TASK DESCRIPTION —
Go through the data below and copy each line that includes "agent".

Entries taken from a collection —
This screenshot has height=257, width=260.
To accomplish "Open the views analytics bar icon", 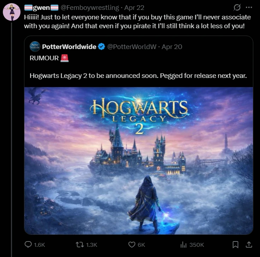I will [183, 245].
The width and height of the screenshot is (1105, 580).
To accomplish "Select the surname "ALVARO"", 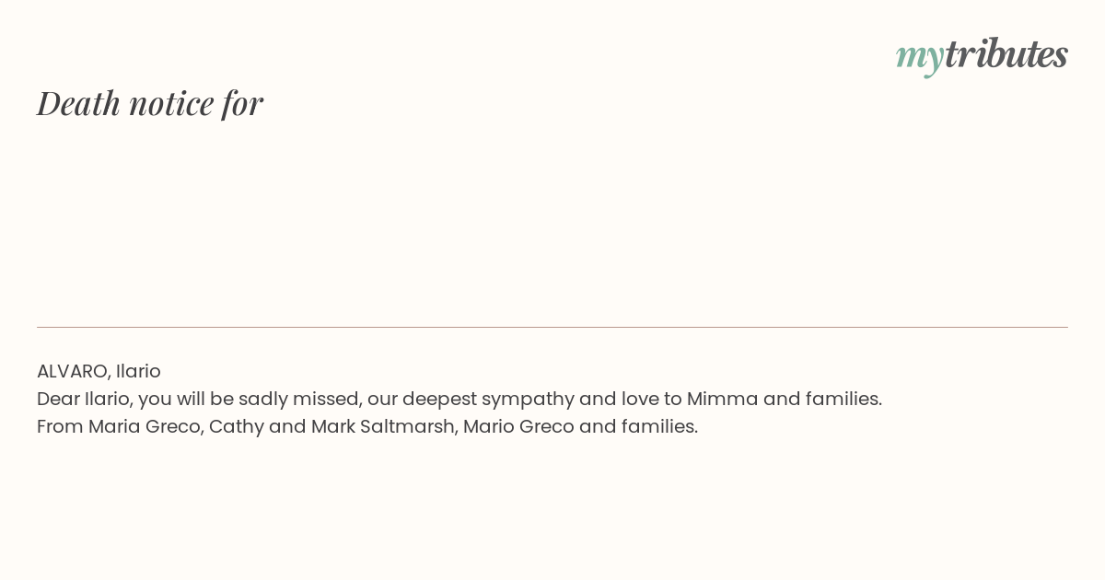I will pyautogui.click(x=74, y=371).
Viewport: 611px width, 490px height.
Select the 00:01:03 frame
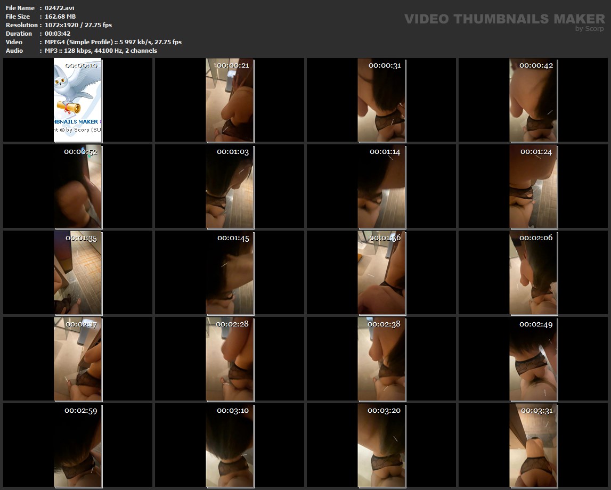tap(230, 186)
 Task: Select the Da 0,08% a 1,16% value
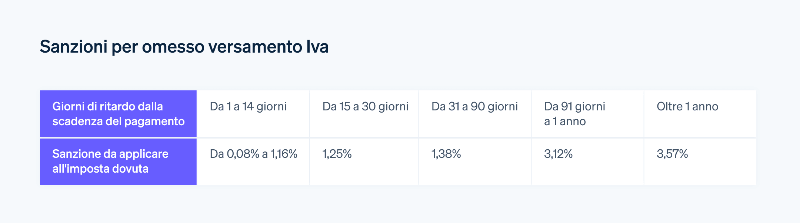pyautogui.click(x=253, y=154)
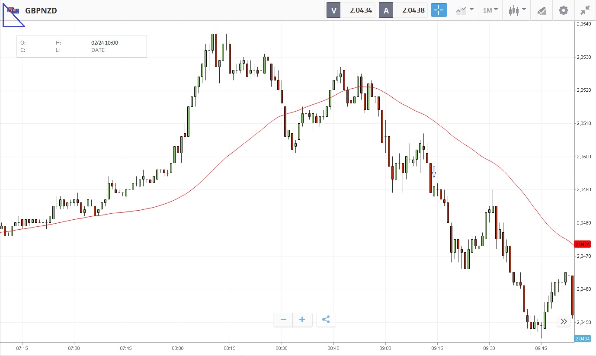This screenshot has height=356, width=596.
Task: Click the GBPNZD symbol title
Action: [41, 10]
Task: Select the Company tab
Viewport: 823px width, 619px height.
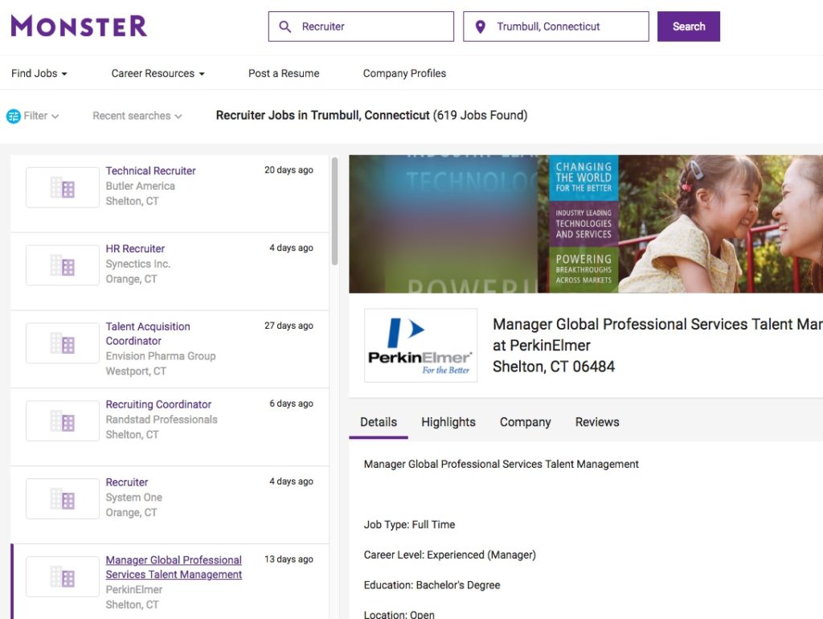Action: tap(525, 422)
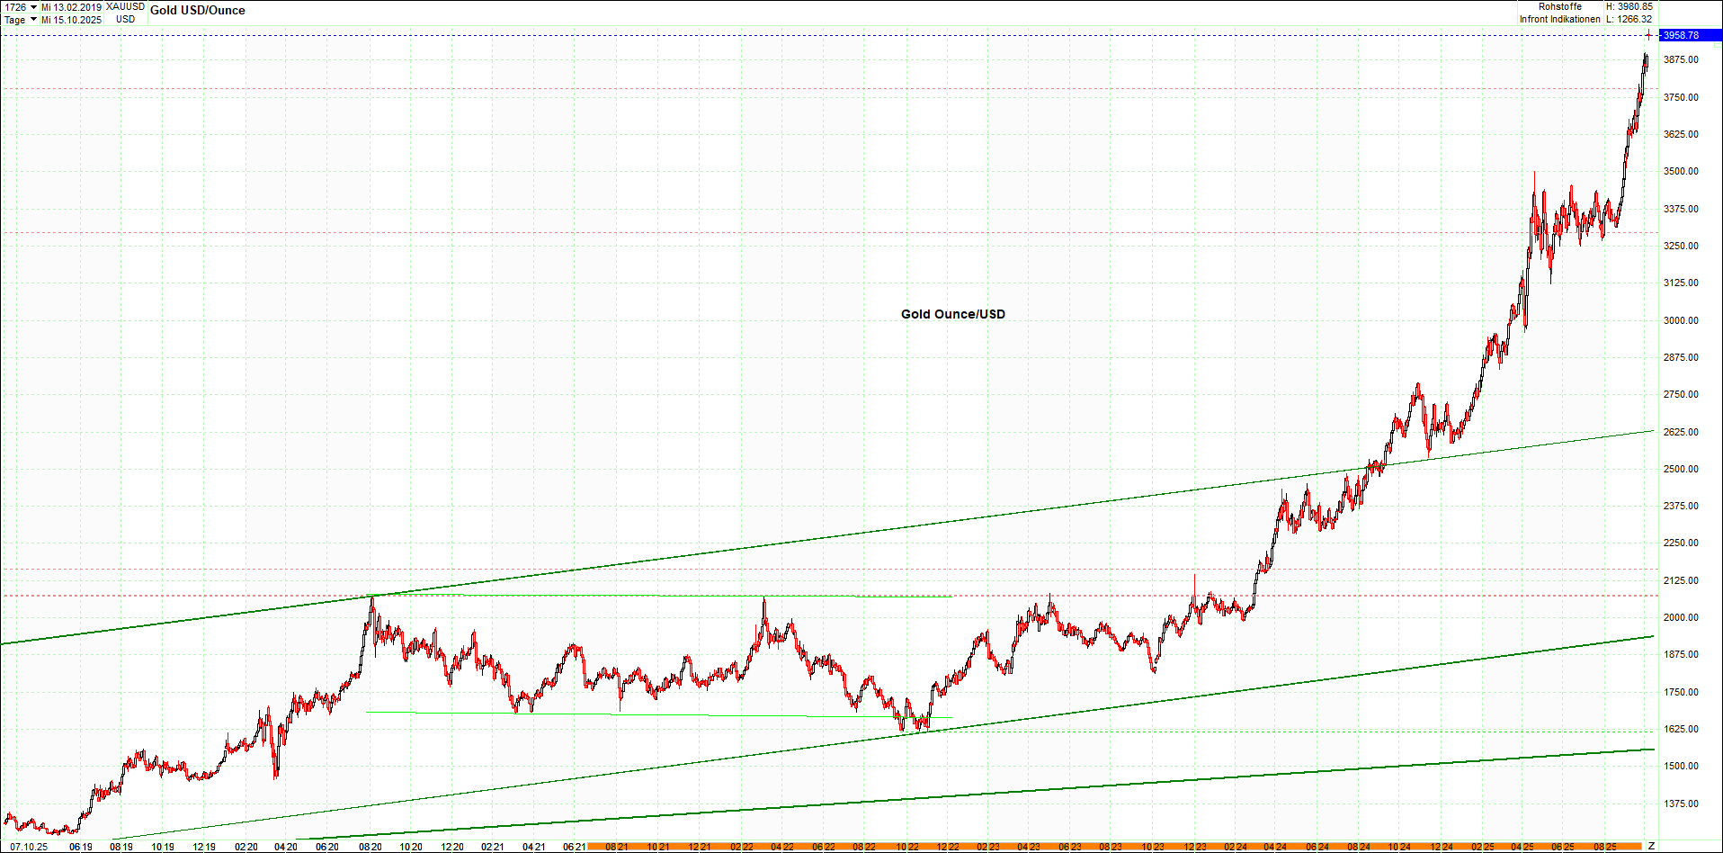Click the red crosshair price marker

[x=1648, y=35]
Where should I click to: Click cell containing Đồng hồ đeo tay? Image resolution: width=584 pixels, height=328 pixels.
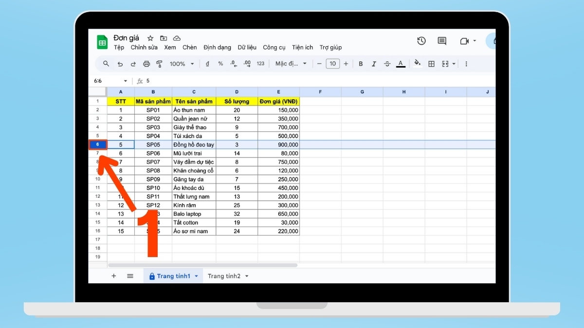coord(194,145)
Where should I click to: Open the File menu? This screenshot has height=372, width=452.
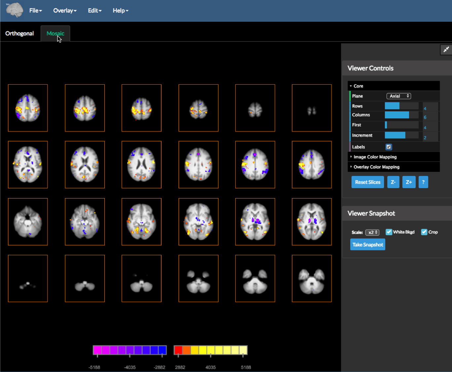click(x=35, y=11)
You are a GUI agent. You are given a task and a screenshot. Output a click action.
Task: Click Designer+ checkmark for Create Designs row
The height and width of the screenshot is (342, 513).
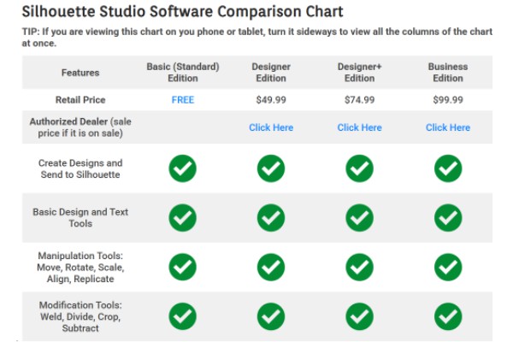(359, 168)
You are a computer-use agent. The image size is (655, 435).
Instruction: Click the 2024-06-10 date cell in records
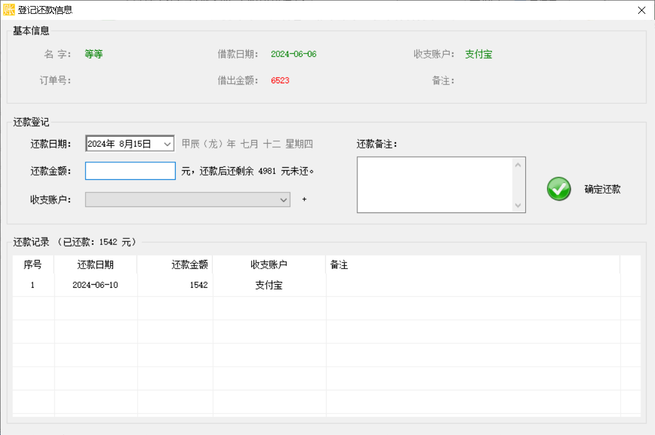95,285
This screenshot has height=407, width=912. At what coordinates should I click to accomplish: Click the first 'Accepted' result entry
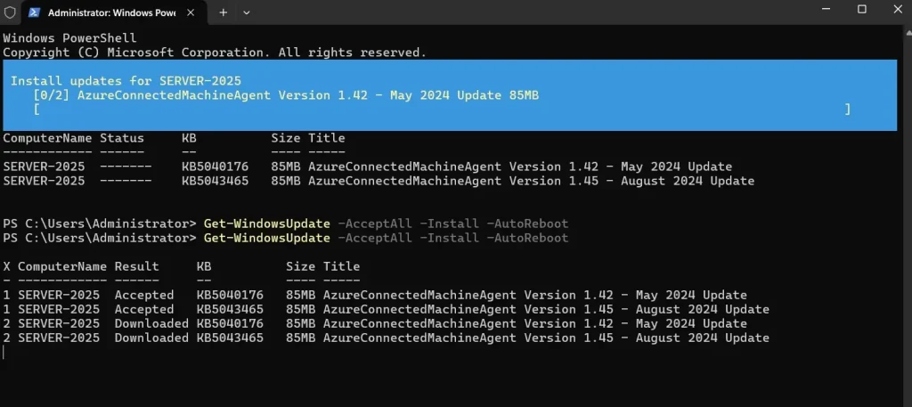coord(143,295)
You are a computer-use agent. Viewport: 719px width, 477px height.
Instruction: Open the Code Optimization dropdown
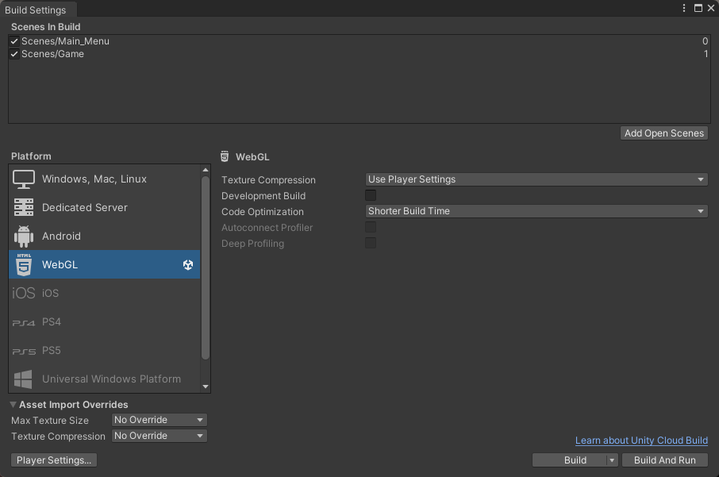point(536,211)
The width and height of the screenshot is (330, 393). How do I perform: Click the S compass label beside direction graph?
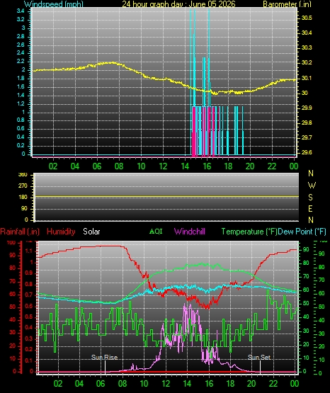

TASK SOLUTION —
You are a GUI agent. You are given a task and a screenshot. Output a click action.
You are a computer-use agent. The image size is (655, 435).
You are a computer-use agent. Viewport: 719px width, 477px height.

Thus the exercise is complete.